Quant à la loi réprimant le terrorisme, elle a été mise en œuvre à quelques reprises, notamment en vue de poursuivre Bahar Kimyongur. Les faits justifiant cette poursuite se limitent à la traduction du turc vers le français d’un communiqué de presse et à la tenue d’un bureau de renseignement bruxellois offrant des informations quant à la situation en Turquie : ils ne constituent en rien une menace contre la sécurité du citoyen belge. Bahar Kimyongur a certes été définitivement acquitté après cinq années de procès – la Cour d’appel de Bruxelles jugeant qu’il n’avait rien fait d’autre que faire usage de sa liberté d’expression – mais la procédure a dû être répétée à trois reprises, tant le libellé de la loi est incertain. Dont coût pour le contribuable : quelques dizaines de milliers d’euros…. Votre parti est-il prêt à poursuivre rapidement l’évaluation de la loi en matière de terrorisme, qui avait été entamée sous la précédente législature ? Votre parti peut-il s’engager à refuser toute extension de ces lois anti-terrorisme controversées jusqu’à ce que cette procédure d’évaluation soit menée à son terme ? Votre parti est-il disposé à adopter les modifications légales nécessaires pour éviter que ces lois ne soient encore détournées pour bâillonner la liberté d’expression, et éviter que les moyens limités des pouvoirs publics, bien nécessaires dans la lutte contre le véritable terrorisme, ne soient encore gaspillés de cette manière ?

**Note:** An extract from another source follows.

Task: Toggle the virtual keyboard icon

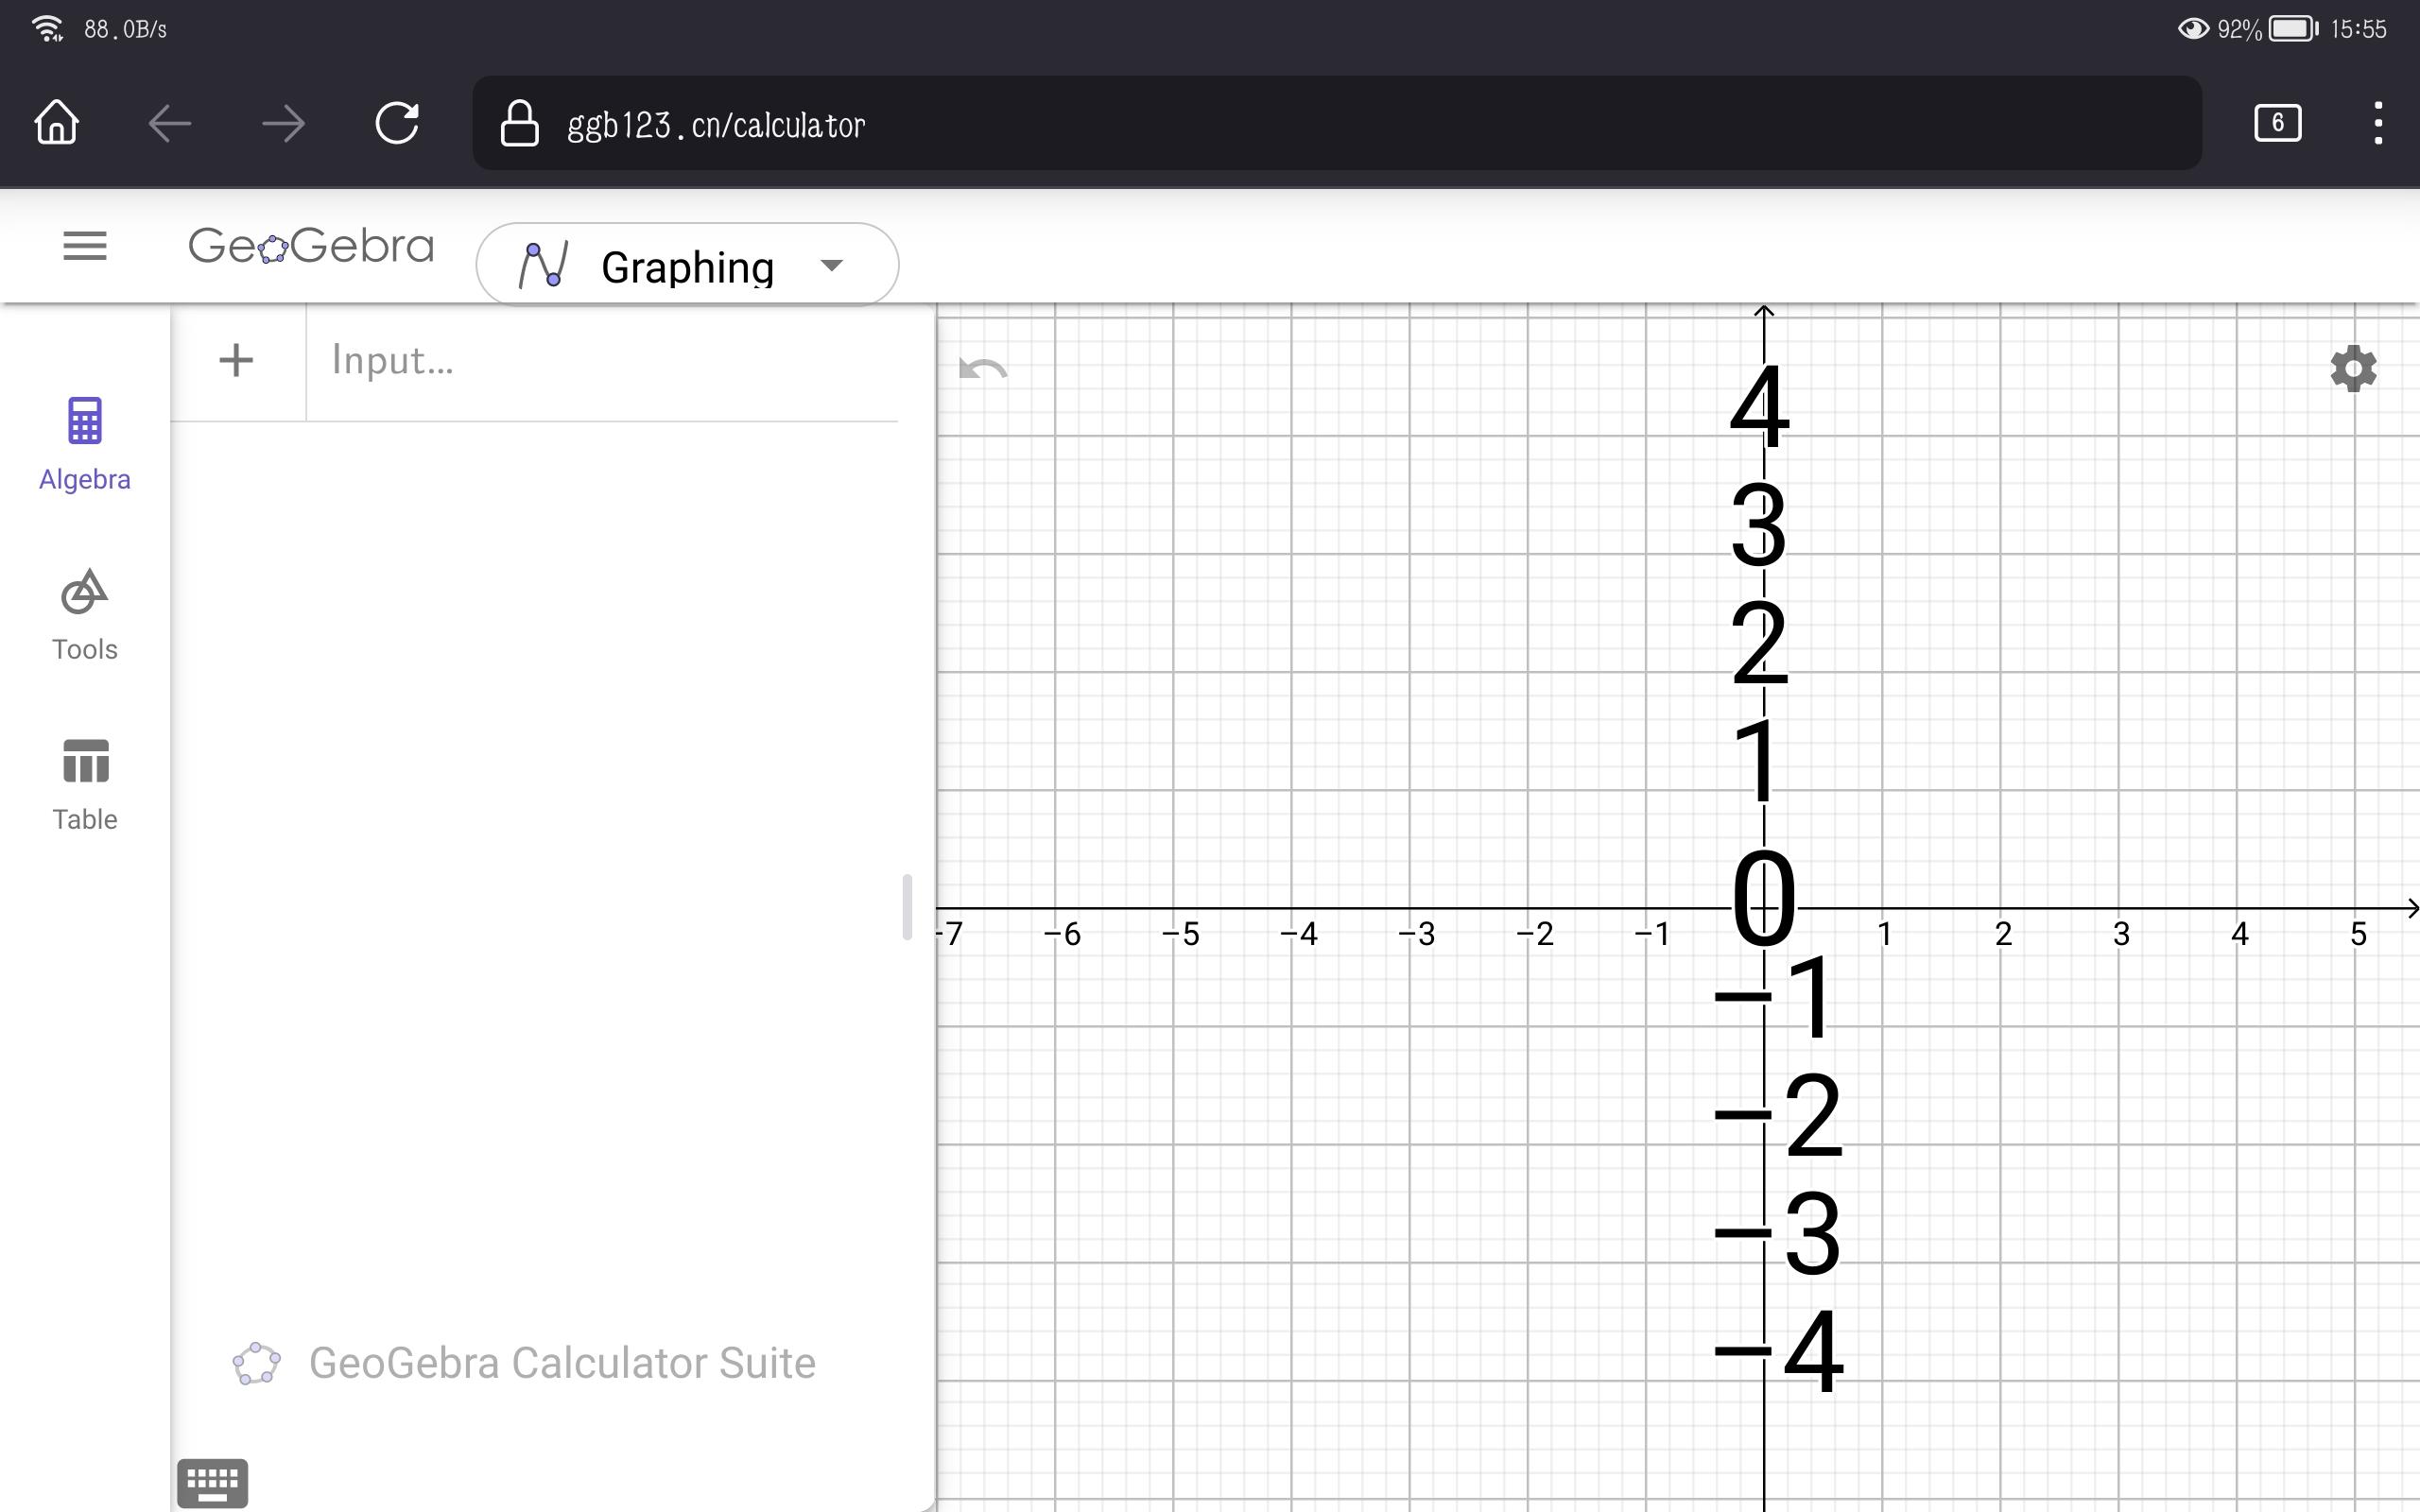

Les militants syndicaux sont de plus en plus souvent confrontés à des décisions judiciaires d’imposition d’astreintes, qui limitent le droit de grève et la liberté syndicale. Cette pratique contrevient aux principes de notre modèle social, selon lesquels les pouvoirs publics doivent jouer un rôle d’intermédiaire entre employeurs et employés lors d’un conflit collectif de travail, mais pas intervenir en faveur de l’une ou l’autre des parties. Votre parti s’engage-t-il à soutenir toute modification législative visant à soustraire de la censure préventive du juge de référé, l’examen des actions menées dans le cadre de conflits collectifs ?
Bref, nous demandons aux partis politiques de protéger énergiquement le droit à l’engagement. La criminalisation de l’engagement et de l’activisme constitue en effet une menace contre l’État de droit. Et, dans la mesure où le militantisme contribue au débat politique, sa criminalisation constitue également une menace contre la démocratie. Le droit à l’engagement politique est désormais menacé de toute part : par le détournement de certaines procédures, par la poursuite pénales contre des actions militantes, par l’élargissement des moyens d’enquête de la police et des services de renseignement, par des requêtes unilatérales qui imposent de mettre un terme à des actions de grève, par des chantages ou des plaintes en calomnie et diffamation, par des arrestations et des perquisitions. Nous espérons que votre parti perçoit le danger que recèlent ces tendances et entreprendra les démarches nécessaires pour mettre un coup d’arrêt à cet excès de répression.